Pacific Gas and Electric (PG&E) may shed more than $40 billion worth of power purchase agreements after the California utility was driven into bankruptcy by liabilities for sparking deadly wildfires, The Wall Street Journal reports.
PG&E wants the U.S. Bankruptcy Court in San Francisco to rule whether the company must honor $42 billion worth of contracts with about 350 different energy suppliers, mostly solar and wind plants.
The court’s decision could have a major impact on California’s renewable energy industry and power makeup. Many green energy suppliers only do business with PG&E, California’s largest utility. Shedding those contracts would likely drive those companies under and cripple California’s ability to meet energy goals set by the state government.
“A lot of companies are in that position, where PG&E is responsible for 100% of their revenues,” Credit Benchmark lead researcher David Carruthers told WSJ.
Former California Gov. Jerry Brown signed legislation in September that mandated the state run on 100 percent green energy by 2045. It also bumped a previous target of 50 percent by 2030 to 60 percent. (RELATED: What Affect Will 100 Percent Green Energy Have On California’s Neighbors?)
The goals set by government officials were optimistic before PG&E filed for bankruptcy Tuesday. California’s grid operator has paid surrounding states on several occasions to take excess power off California’s grid caused by overproducing solar and wind farms.

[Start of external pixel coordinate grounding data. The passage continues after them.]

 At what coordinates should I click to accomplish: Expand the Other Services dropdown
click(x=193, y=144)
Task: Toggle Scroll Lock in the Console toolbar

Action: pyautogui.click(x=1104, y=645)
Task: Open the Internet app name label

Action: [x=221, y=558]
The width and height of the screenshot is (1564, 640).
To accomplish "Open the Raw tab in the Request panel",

The company’s plans to shed its losses to renewable energy suppliers may fail if the court rules that federal regulators, not the bankruptcy court, have the authority to deem whether such contracts still apply, according to WSJ.

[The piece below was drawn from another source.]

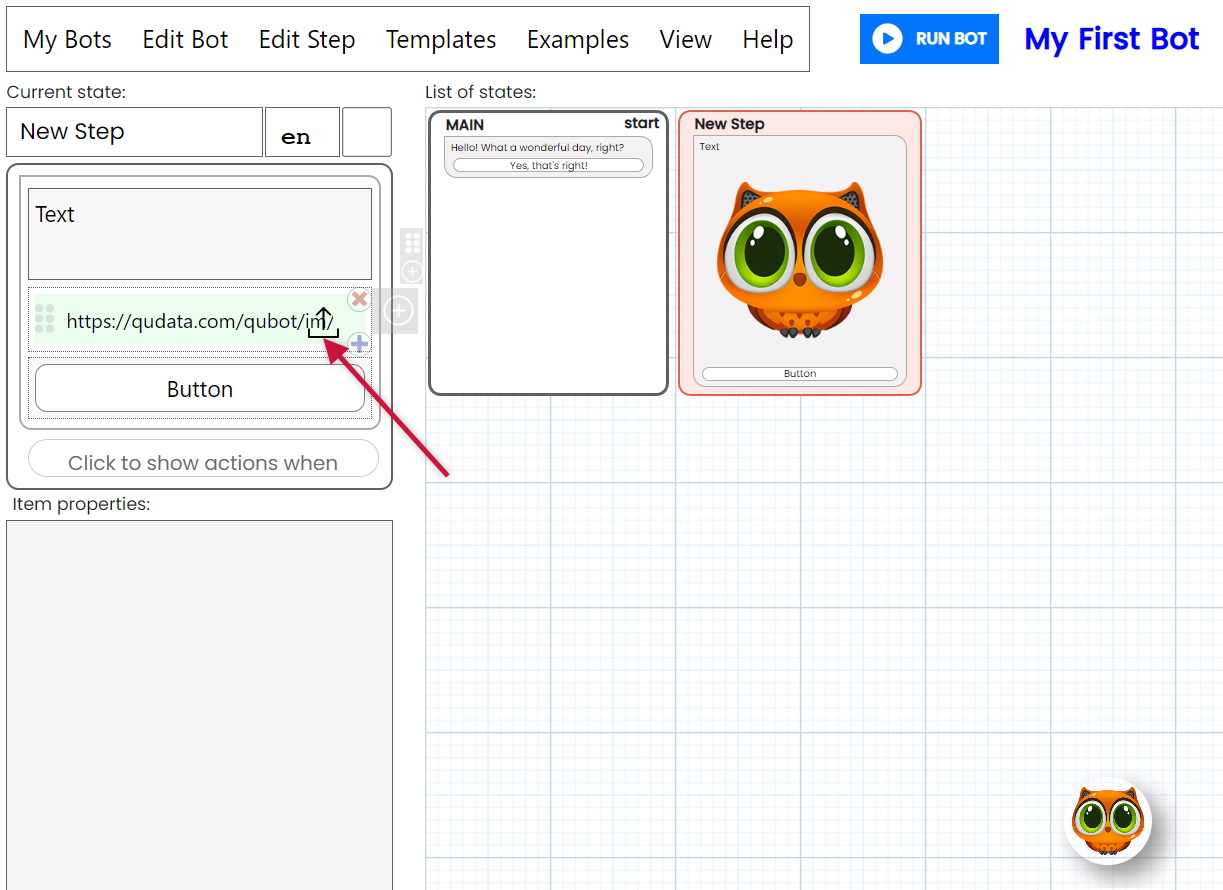Click the Text message area in the editor
The height and width of the screenshot is (890, 1223).
(200, 234)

PG&E filed bankruptcy as the “only viable option” to escape potentially $30 billion worth of liabilities for sparking major wildfires in 2017 and 2018. State investigators found the utility sparked a dozen major fires in 2017 through poorly maintained powerlines and equipment.
Wildfires in 2018 are still under investigation, including the Camp Fire that killed 86 people and all but destroyed the town of Paradise. The fire is the deadliest in state history.